**WHAT YOU HAVE TO DO:** In the entries below, find the lines with the word "will" and copy them.
== Segment start ==
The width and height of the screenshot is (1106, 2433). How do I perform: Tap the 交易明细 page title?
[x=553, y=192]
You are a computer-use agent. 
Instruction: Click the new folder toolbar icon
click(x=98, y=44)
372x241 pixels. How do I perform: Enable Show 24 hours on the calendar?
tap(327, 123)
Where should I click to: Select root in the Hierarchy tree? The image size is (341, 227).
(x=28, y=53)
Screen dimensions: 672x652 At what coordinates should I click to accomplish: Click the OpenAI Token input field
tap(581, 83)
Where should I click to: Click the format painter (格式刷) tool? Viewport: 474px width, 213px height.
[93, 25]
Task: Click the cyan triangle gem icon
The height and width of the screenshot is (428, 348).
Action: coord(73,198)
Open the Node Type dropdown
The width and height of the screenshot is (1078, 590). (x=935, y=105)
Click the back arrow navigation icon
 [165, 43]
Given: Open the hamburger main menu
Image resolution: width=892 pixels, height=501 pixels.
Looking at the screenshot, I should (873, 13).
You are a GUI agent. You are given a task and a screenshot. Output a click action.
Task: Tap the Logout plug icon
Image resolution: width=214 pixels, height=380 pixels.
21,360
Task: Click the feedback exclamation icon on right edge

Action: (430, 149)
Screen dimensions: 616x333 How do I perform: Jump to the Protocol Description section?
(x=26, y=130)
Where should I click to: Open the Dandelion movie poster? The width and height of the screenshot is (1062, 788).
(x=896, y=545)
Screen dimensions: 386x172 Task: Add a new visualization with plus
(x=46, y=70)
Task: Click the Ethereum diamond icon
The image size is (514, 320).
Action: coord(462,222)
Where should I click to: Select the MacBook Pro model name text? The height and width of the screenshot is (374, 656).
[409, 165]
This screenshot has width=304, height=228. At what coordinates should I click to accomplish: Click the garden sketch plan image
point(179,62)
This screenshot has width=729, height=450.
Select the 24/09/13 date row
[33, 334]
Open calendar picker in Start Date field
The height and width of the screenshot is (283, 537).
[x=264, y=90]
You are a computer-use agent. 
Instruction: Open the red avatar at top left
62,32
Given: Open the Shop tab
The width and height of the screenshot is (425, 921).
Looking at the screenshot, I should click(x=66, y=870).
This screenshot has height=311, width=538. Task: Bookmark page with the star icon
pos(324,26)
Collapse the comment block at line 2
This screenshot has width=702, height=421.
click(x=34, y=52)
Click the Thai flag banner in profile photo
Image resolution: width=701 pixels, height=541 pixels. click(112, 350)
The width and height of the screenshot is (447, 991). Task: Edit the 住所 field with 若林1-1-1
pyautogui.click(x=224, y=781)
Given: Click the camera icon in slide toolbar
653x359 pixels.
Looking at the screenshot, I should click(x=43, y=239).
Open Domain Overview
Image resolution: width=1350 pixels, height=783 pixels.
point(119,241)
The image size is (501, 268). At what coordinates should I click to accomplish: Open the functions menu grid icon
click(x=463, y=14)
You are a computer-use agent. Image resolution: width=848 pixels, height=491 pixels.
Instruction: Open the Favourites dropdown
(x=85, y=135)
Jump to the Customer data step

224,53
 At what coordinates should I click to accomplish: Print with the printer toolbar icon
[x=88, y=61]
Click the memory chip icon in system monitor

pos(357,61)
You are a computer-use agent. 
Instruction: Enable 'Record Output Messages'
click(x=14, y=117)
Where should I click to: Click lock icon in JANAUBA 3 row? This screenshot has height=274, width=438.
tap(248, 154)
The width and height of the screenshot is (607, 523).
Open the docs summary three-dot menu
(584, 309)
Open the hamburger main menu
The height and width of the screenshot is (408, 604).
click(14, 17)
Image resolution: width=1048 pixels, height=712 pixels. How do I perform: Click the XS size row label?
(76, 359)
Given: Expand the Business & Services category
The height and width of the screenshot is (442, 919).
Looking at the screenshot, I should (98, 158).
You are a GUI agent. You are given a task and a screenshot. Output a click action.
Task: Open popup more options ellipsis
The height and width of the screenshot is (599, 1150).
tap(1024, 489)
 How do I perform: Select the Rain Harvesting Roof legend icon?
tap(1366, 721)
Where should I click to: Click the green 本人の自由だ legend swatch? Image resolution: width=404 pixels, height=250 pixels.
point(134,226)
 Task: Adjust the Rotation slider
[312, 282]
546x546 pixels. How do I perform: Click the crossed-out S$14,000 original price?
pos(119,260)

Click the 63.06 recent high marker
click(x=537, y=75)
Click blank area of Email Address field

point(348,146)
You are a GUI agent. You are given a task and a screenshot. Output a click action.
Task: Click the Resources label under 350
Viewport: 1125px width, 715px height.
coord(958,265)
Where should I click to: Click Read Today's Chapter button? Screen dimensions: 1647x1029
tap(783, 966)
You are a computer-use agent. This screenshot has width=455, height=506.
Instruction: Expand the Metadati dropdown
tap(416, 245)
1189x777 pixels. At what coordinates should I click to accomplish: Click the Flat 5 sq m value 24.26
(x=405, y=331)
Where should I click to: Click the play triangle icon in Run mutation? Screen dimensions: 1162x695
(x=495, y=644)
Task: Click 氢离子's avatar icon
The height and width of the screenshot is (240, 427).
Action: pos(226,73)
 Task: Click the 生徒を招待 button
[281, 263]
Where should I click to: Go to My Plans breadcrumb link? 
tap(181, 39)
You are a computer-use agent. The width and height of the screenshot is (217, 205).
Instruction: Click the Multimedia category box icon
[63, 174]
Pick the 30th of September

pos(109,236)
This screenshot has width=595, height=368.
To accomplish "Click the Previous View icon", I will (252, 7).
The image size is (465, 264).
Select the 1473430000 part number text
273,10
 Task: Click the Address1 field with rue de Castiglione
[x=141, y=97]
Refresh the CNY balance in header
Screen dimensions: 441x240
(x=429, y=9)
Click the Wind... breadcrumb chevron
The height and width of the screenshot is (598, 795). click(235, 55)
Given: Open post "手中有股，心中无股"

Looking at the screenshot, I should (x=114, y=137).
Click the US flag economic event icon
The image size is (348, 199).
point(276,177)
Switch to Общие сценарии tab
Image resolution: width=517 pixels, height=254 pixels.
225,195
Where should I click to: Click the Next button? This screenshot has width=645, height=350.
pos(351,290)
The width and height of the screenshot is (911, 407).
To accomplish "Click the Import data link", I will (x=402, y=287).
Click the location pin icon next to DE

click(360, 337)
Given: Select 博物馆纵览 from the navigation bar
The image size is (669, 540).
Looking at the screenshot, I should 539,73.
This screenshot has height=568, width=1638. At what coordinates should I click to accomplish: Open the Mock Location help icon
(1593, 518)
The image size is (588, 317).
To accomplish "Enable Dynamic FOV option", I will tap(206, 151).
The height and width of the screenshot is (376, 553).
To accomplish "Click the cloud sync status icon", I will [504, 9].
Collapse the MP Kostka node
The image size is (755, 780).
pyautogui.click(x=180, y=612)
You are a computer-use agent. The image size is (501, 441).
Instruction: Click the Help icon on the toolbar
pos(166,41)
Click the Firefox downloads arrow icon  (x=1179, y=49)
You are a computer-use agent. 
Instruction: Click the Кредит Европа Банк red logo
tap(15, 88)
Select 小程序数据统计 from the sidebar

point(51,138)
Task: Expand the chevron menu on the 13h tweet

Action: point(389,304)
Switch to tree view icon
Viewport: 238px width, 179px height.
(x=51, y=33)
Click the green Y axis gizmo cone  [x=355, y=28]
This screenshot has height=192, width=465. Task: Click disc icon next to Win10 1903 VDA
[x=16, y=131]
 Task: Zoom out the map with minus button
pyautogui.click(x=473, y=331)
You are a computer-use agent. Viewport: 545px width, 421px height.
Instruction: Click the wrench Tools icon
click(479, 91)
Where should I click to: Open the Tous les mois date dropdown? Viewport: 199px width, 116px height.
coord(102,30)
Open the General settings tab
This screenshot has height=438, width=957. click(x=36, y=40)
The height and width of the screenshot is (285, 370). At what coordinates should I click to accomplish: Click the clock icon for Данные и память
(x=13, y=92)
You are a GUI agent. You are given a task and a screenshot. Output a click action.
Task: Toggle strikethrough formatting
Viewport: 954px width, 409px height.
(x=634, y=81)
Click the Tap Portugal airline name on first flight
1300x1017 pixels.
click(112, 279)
== Segment end ==
**RESULT OF THIS TASK:**
To accomplish "Click the Previous View icon", I will (252, 7).
To accomplish "Click the Import data link", I will (x=402, y=287).
To accomplish "Enable Dynamic FOV option", I will tap(206, 151).
To accomplish "Click the cloud sync status icon", I will [504, 9].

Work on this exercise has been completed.